Les mots d'Izoard

 

 

(Cet hommage avait été publié une première fois, lors du décès du poète)

izoard au jardinJacques Izoard (1936-2008) a voué toute son  existence à la poésie, la sienne comme celle des autres. Il a habité poétiquement sa ville, dont il fut le Piéton comme Fargue était celui de Paris. On a pu le rencontrer sur tous les fronts : chez les éditeurs, chez les libraires, dans les comités de rédaction,  dans les jurys, dans les rencontres de poètes, dans les bistrots littéraires, partout où il y avait chance de parler poésie.

Dès ses débuts il a occupé une place singulière dans le panorama de nos lettres. Ce n’est pas un poète de l’effusion romantique. Il ne raconte ni le monde, pour le célébrer ou pour le rejeter, ni lui-même. Il ne se berce pas dans le formalisme : pas de rimes, pas de vers réguliers, pas de formes fixes, pas de syntaxe tourmentée. Il a pour l’abstraction la plus grande méfiance. Qu’est-il alors ? Il est fasciné par le pouvoir des mots. Par leur pouvoir d’évocation sonore ou sémantique. Il fallait l’entendre clamer ses poèmes : il semblait à la fois en déguster les mots et les projeter au dehors comme un artificier. Par moments il en avait peur, comme si aussitôt prononcés ils échappaient à son contrôle.

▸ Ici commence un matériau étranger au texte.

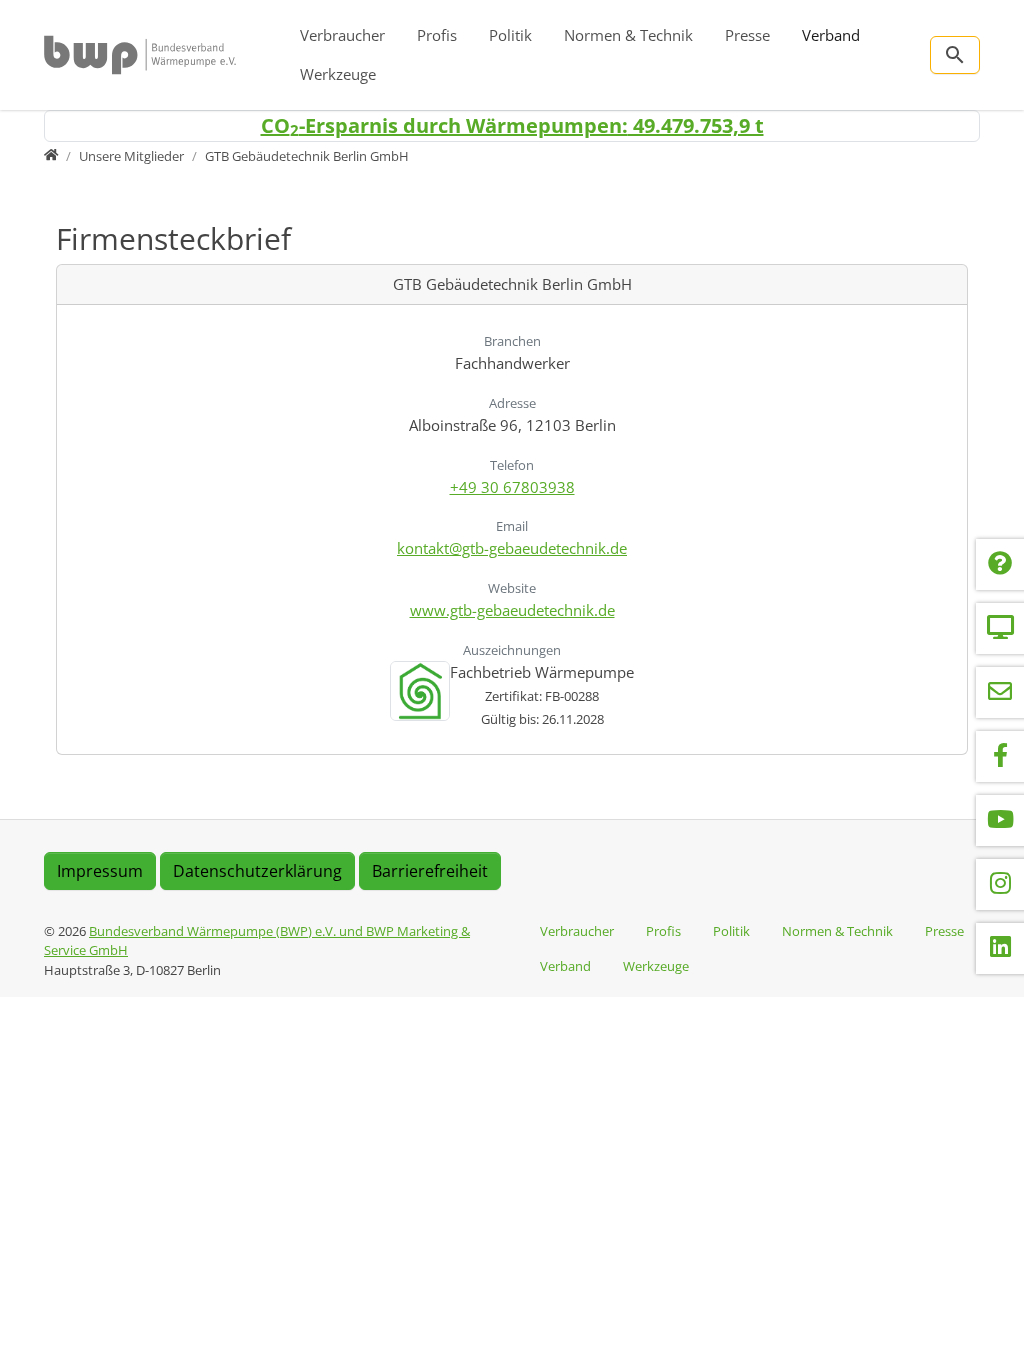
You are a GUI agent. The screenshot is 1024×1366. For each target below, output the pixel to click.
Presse (747, 35)
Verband (831, 35)
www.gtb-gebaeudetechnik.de (512, 610)
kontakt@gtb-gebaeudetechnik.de (512, 548)
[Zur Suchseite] (955, 55)
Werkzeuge (338, 74)
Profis (437, 35)
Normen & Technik (628, 35)
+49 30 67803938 (512, 487)
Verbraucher (342, 35)
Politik (510, 35)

Les mots sont traités comme des êtres vivants et autonomes. Souvent ils s’engendrent les uns les autres. Les mots sont des objets dont on ne pénètre vraiment le sens qu’en les prononçant. Par quel secret a-t-il échappé au piège de l’inanité sonore ? Certainement d’abord par l’extrême concision de ses poèmes : 5 à 6 vers brefs de 4 à 9 syllabes, concision qui laisse une place chez le lecteur pour un sillage d’associations libres. Certainement aussi, et plus encore, parce que les mots chez lui, toujours, conservent leur charge de concret : ce sont les mots du corps et des lieux.

Izoard a eu une production poétique abondante (plus de 6000 textes dont 4000 recueillis dans les deux premiers tomes de ses Œuvres complètes en 2006, et depuis cette date un nombre considérable d’inédits), au cours de laquelle on peut noter l’apparition progressive, avec la maturité, de thèmes plus recueillis, de préoccupations plus graves.

ji-oc1 ji-oc2

Mais il faudrait aussi faire le portrait de l’homme, dénué de toute agressivité, relevant avec humour les bizarreries du monde, à peine ébranlé par le « manteau de pauvreté » qu’il endossa dès le début de sa carrière, d’une capacité d’accueil illimitée vis-à-vis des jeunes poètes, intéressé par toutes les paroles poétiques, fussent-elles aux antipodes de la sienne… Jamais il ne se départait de cette retenue pudique, teintée d’autodérision, qui faisait de lui un compagnon amical et fraternel.

C’est aujourd’hui l’homme, autant que le poète, que pleure la ville de Liège.